The gay, bisexual, transgender, nonbinary, and intersex men and women within our churches and communities aren't projects to fix but our siblings, co-members of one Body of Christ. The last thing that Christians are called to do is drive people away from Jesus with careless rhetoric, easy answers, and lack of grace.
If Christians truly desire to be faithful to Christ, we must be known by our love above anything else. Straight, cisgender Christians have had more than enough to say about the sexuality and lives of those who hold far less structural power for far too long. Let's love our neighbors by listening better and remembering that Jesus had not one word to say about homosexuality.

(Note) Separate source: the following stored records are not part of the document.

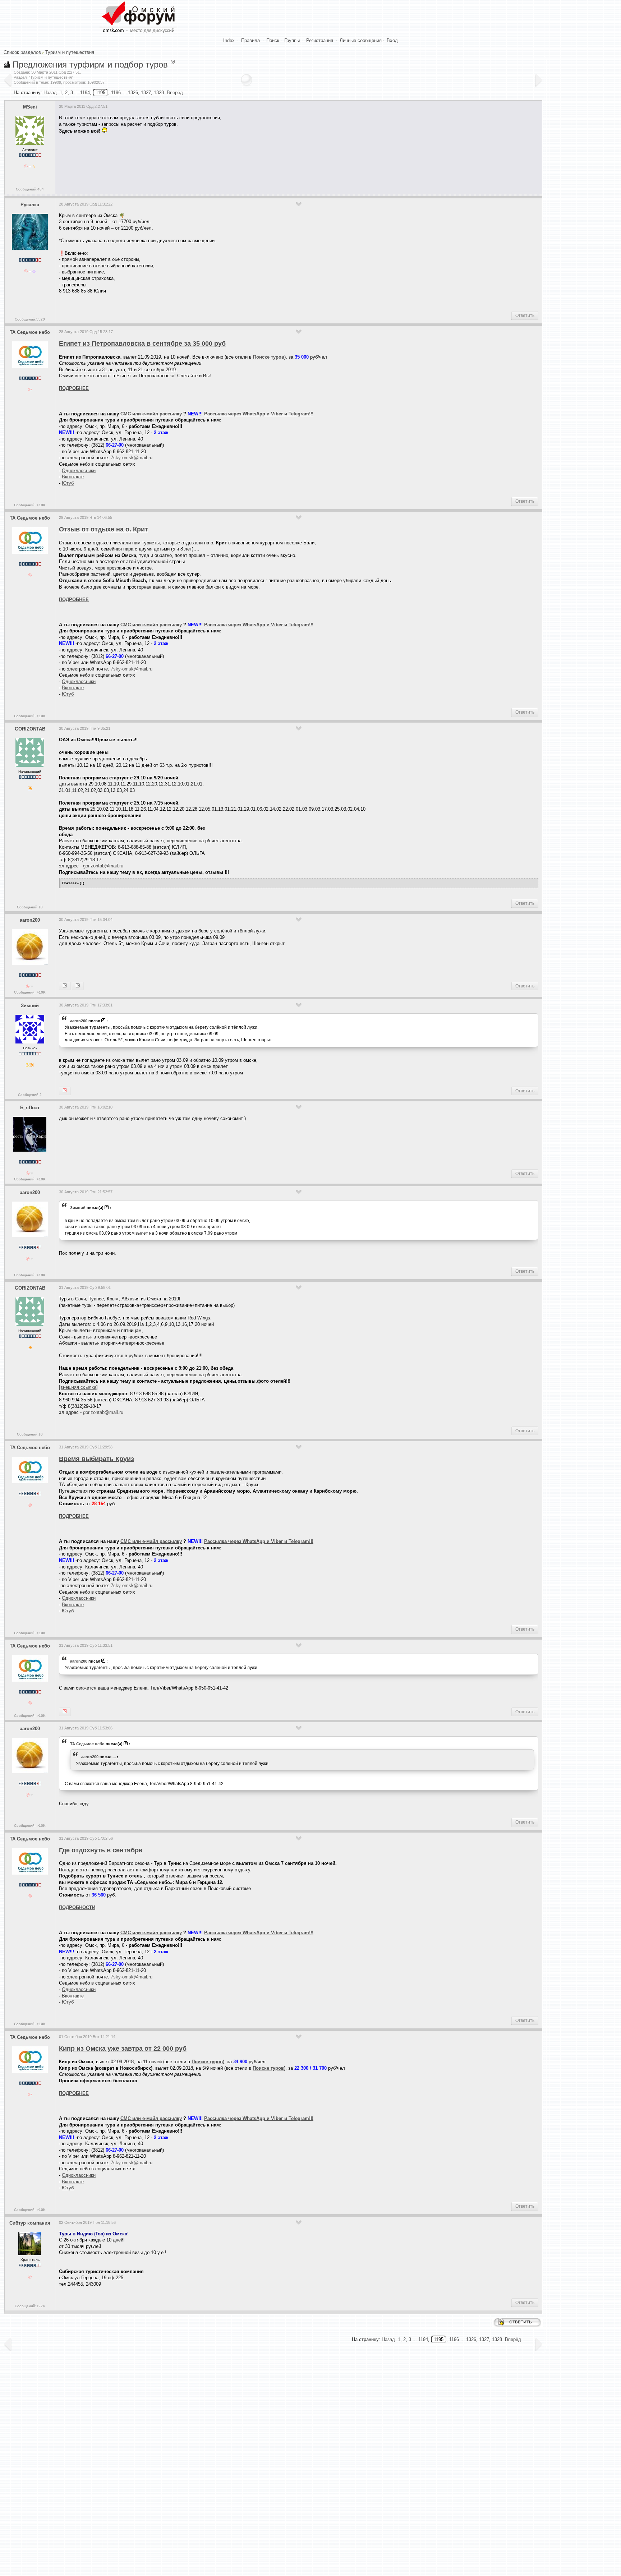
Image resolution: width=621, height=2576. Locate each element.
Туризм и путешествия (69, 52)
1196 (116, 92)
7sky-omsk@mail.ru (131, 457)
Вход (392, 40)
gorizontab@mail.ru (103, 865)
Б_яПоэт (30, 1107)
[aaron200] (65, 1091)
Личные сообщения (361, 40)
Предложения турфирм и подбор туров (90, 64)
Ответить (524, 315)
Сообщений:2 (30, 1095)
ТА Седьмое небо (30, 332)
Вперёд (175, 92)
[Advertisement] (190, 161)
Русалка (29, 204)
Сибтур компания (29, 2223)
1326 (133, 92)
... (114, 1757)
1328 (159, 92)
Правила (250, 40)
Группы (292, 40)
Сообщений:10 (30, 907)
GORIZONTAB (30, 729)
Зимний (30, 1005)
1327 (146, 92)
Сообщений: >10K (30, 505)
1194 (85, 92)
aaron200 (30, 920)
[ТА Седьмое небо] (78, 986)
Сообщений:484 (30, 189)
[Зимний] (65, 986)
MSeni (30, 107)
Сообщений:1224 (30, 2306)
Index (229, 40)
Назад (50, 92)
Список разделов (22, 52)
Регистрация (319, 40)
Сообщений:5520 (30, 319)
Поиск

Many churches are realizing that loving means supporting equal rights and marriage equality, and that legislating theology from the halls of power is a far cry from where Jesus dwells at the margins. Christ's love ought to be fleshed out among us first, infusing and transforming our own hearts and communities with new life.
As we practice listening, humility, and faith together, may we learn what it looks like to honor God and one another with our language, our love, and our lives.